ProPublica digs into Akron-based White Hat, one of the largest for-profit charter school operators in the country. We wrote about the lawsuit filed against White Hat last year by some of its own school boards. That story is here.
ProPublica, an independent nonprofit organization doing investigative journalism "in the public interest," looks at that lawsuit and about the role of big for-profit management companies in the operation of charter schools. So are the kids learning better in those publicly funded, privately operated schools?

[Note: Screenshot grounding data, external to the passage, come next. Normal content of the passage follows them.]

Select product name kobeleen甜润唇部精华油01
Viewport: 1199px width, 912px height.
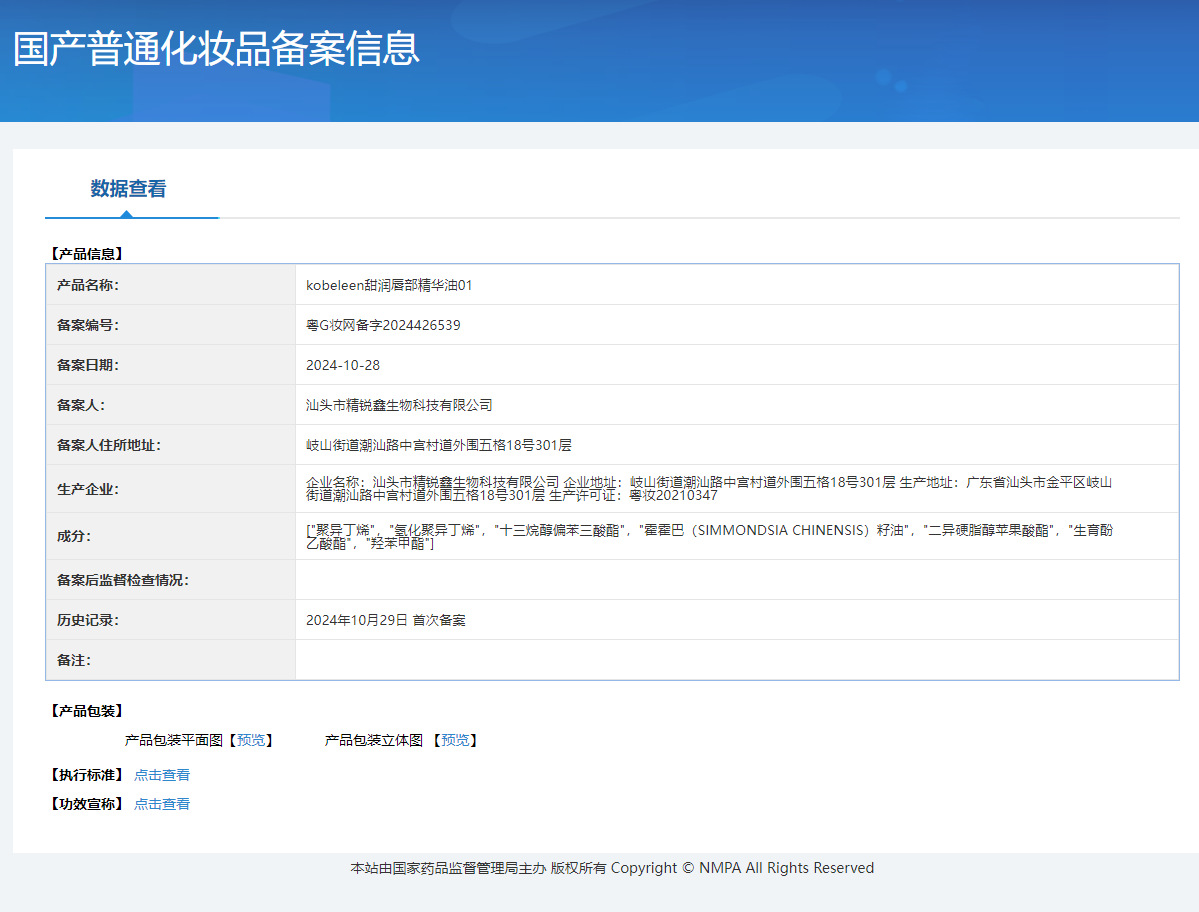(x=389, y=285)
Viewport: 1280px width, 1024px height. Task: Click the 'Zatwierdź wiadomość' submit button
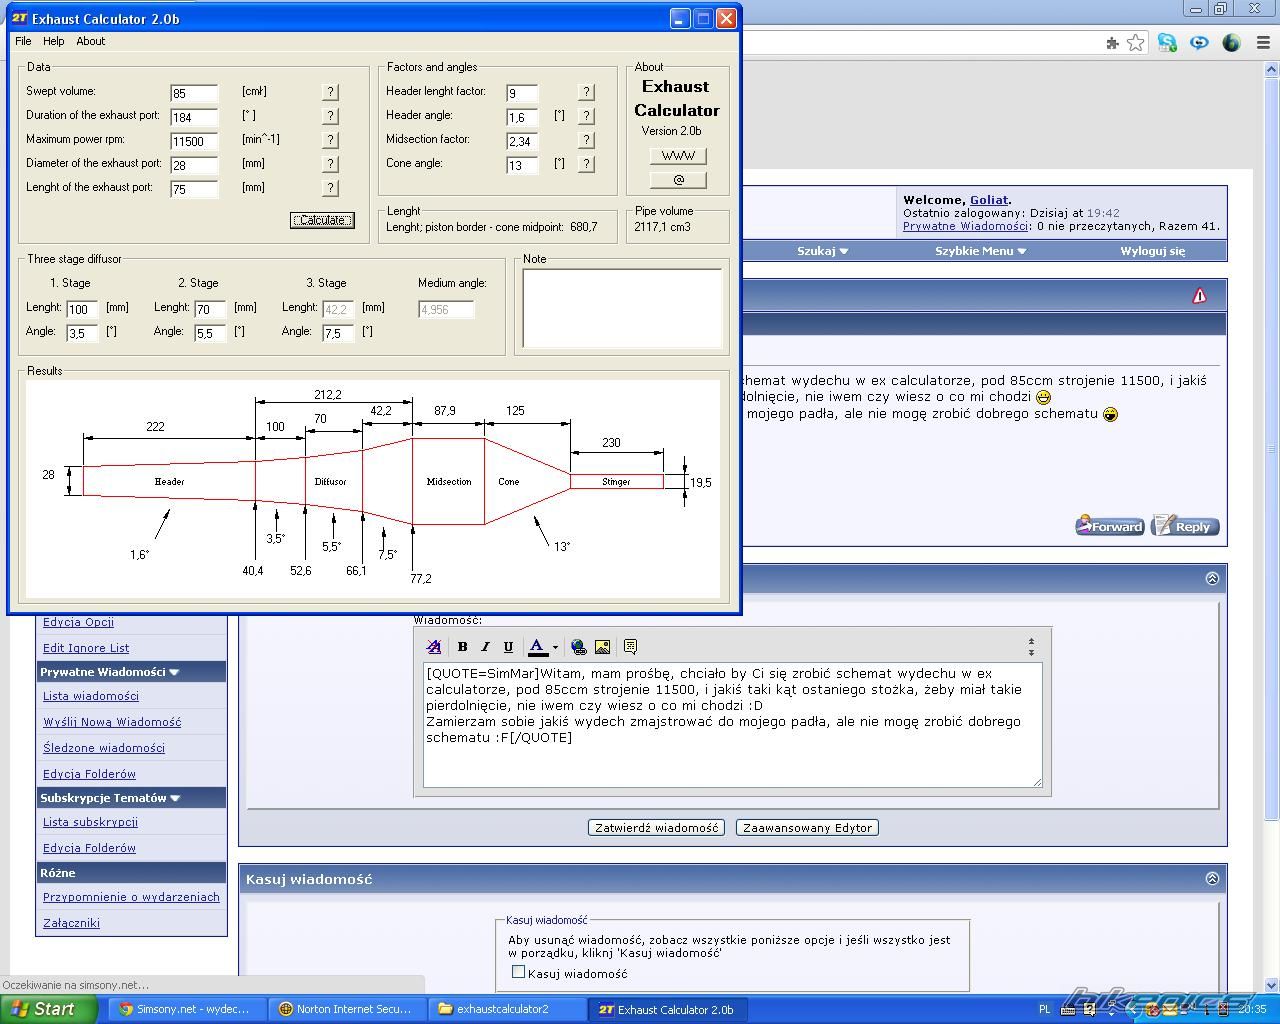(x=657, y=828)
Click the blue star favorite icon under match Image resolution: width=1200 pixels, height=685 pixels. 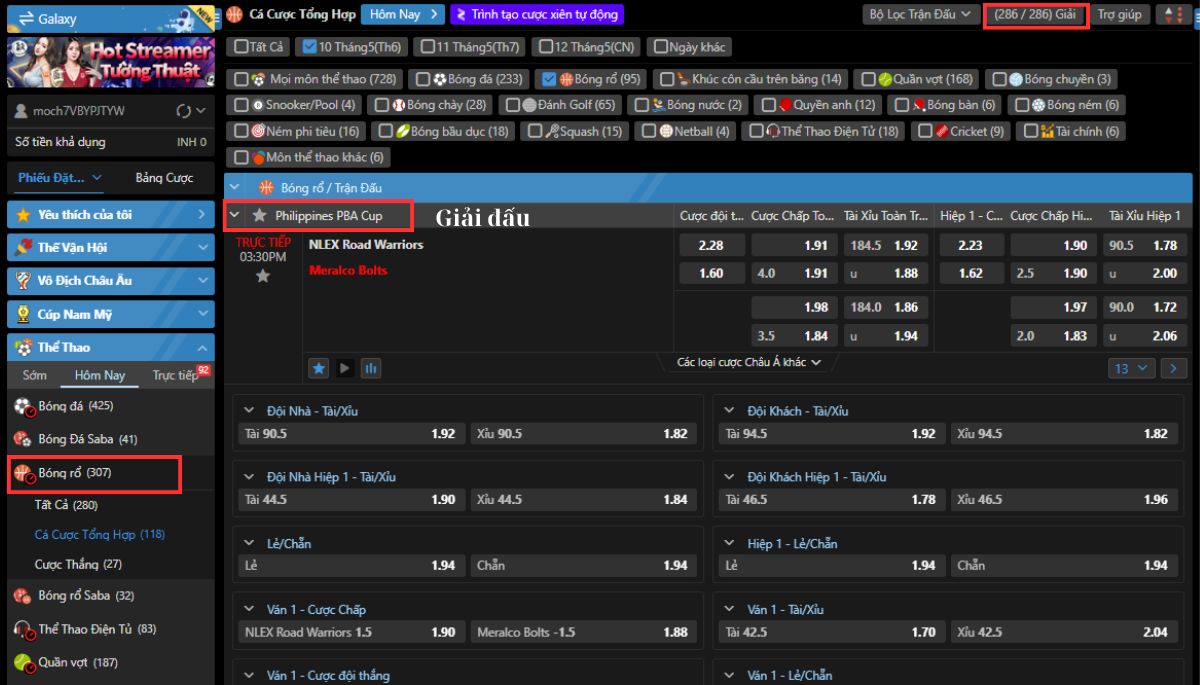pos(319,368)
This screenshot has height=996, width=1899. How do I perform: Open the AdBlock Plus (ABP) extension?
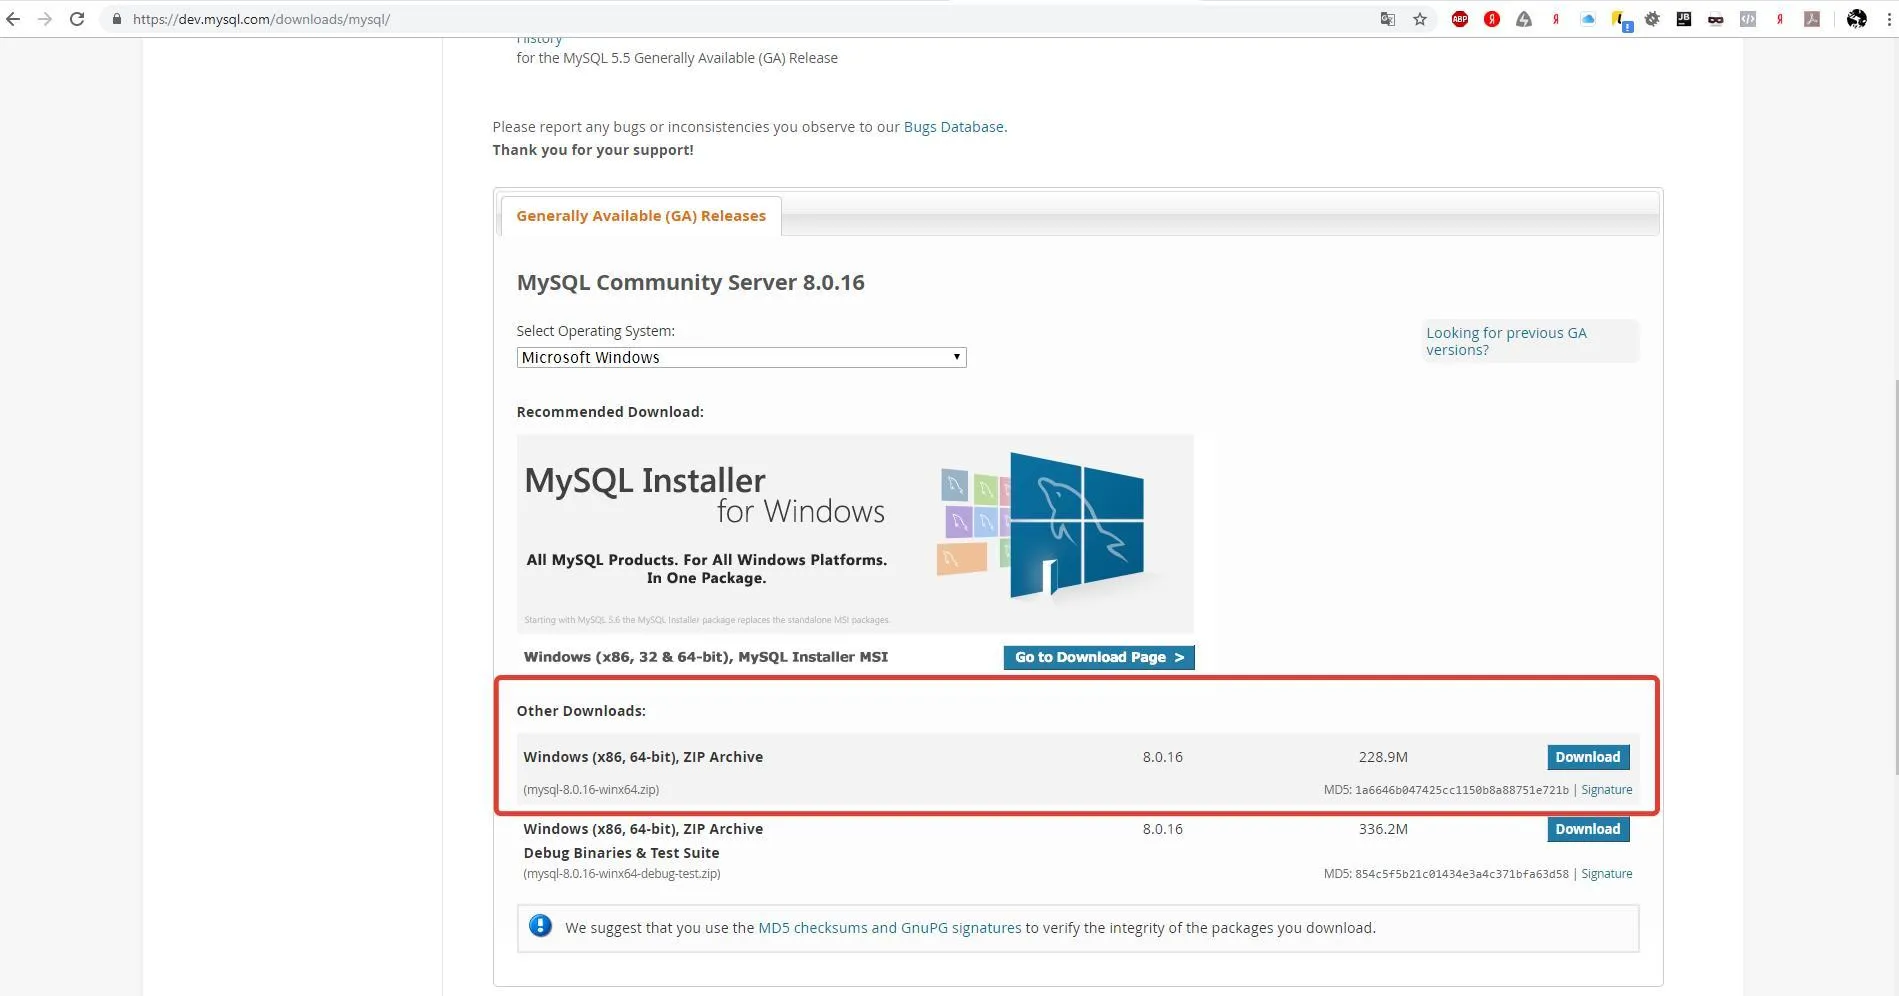point(1460,19)
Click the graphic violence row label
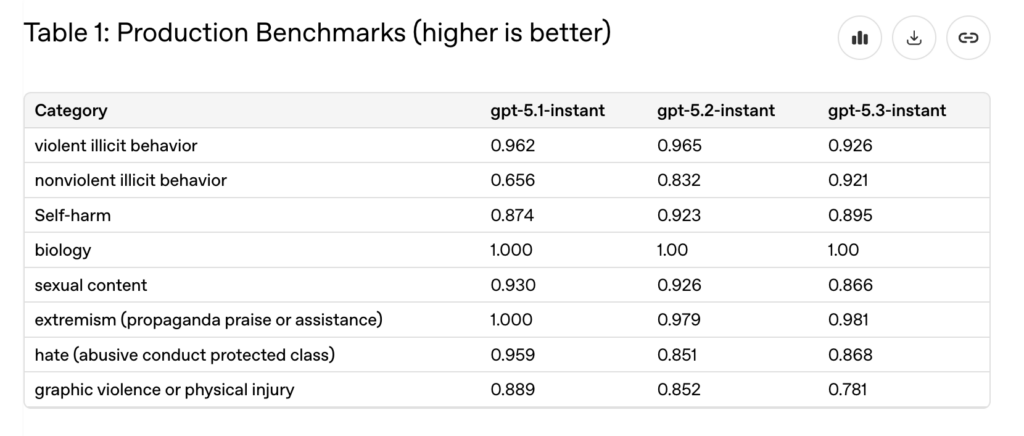The height and width of the screenshot is (436, 1024). [x=165, y=390]
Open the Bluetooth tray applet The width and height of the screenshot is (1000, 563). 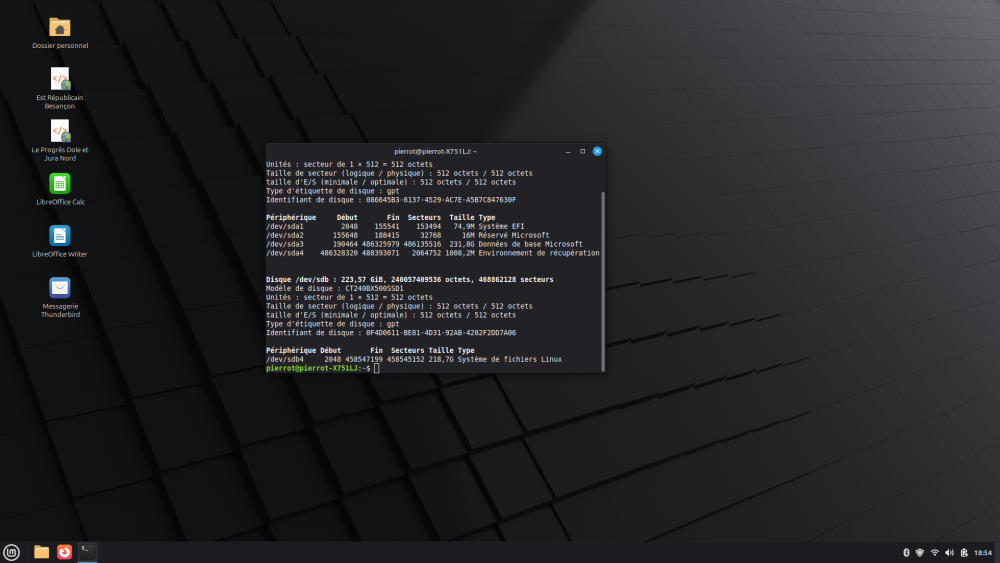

In fact, White Hat schools across the country are performing poorly, according a report  by the National Education Policy Center, a nonpartisan research organization based at the University of Colorado, Boulder. Of the 51 schools White Hat managed in 2010, only one met a key standard established by the No Child Left Behind lawcalled ''Adequate Yearly Progress.'' According to the report, that is by far the worst performance of any large for-profit management company. The company did not answer questions on the performance of its schools.
Adequate yearly progress is a ''crude indicator'' of success, according to Gary Miron, professor of education at Western Michigan University, who co-wrote the report. But he said it does at least show whether schools are meeting state standards.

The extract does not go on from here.